Behinderte und nicht behinderte Menschen wohnen in der anthroposophischen Dorfgemeinschaft Tennental ganz selbstverständlich zusammen. Kritiker bemängeln, die Bewohner lernten dort, dass sie aufgrund ihrer Behinderung nicht arbeiten könnten, und grenzten sich so selbst aus der Gesellschaft aus.

Von Isa Hoffinger | 13.06.2013
    Eine Morgenfeier im Tennental. Draußen, über der schwäbischen Alb, hängen düstere Regenwolken. Drinnen, in einem großen Saal mit hohen Decken, sitzen rund 120 Menschen auf Klappstühlen aus Holz – und in Rollstühlen. Einige von ihnen wenden den Blick aufmerksam nach vorn zu einer leeren Bühne. Andere schauen zu ihren Zehenspitzen auf den Boden.
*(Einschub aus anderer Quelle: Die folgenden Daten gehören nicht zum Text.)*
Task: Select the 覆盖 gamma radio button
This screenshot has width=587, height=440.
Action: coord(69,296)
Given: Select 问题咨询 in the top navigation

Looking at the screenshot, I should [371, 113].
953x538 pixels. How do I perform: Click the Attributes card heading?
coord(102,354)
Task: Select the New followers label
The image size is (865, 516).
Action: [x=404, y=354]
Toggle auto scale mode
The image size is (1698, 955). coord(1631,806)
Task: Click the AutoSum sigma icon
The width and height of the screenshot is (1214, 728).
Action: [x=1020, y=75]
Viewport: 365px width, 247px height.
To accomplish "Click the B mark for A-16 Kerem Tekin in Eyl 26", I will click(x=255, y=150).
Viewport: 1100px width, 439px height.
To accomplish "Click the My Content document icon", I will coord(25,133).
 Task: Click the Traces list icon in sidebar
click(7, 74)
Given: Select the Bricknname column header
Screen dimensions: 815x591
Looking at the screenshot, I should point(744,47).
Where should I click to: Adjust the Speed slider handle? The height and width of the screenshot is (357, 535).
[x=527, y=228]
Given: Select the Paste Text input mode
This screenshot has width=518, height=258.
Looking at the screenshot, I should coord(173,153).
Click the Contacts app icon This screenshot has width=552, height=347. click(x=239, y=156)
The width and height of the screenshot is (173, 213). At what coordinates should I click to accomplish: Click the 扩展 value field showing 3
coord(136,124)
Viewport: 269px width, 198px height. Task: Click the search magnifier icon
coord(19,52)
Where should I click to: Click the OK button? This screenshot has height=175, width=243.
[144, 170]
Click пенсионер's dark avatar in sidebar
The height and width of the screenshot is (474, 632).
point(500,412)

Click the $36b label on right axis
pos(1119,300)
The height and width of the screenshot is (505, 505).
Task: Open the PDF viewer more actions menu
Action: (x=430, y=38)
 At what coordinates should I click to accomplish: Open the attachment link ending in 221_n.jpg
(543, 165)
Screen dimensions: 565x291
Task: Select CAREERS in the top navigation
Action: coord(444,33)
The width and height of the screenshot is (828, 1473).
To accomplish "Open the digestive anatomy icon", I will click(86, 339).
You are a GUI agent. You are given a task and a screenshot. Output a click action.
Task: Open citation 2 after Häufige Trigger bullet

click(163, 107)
    Die Feier der anthroposophischen Dorfgemeinschaft dauert eine Stunde. Alle sechs bis sieben Minuten stehen jeweils zwei Tennentaler auf und lesen Sätze aus dem Evangelium, in den Pausen dazwischen herrscht Stille. Am Ende bildet eine Gruppe einen Kreis und spielt auf Stabglocken aus Kupfer. Normal ist dieser Ablauf nicht. Eigentlich wären die Tennentaler schon um sechs Uhr früh durch ihr Dorf spaziert, Richtung Osten. Doch an diesem Tag ist es zu kalt.

    Im Tennental, das 30 Kilometer südlich von Stuttgart liegt, wird täglich gelebt, was 2012 in einer UN-Konvention gefordert wurde und gerade heiß diskutiert wird: Inklusion. Behinderte und nicht behinderte Menschen wohnen hier zusammen. Gegründet wurde die Gemeinschaft nach dem Vorbild der Camphillbewegung. 1939 eröffnete der Wiener Kinderarzt Karl König in Schottland "Kirton House" bei Aberdeen, die erste Lebens- und Arbeitsgemeinschaft für Menschen mit Behinderungen und ihre Betreuer.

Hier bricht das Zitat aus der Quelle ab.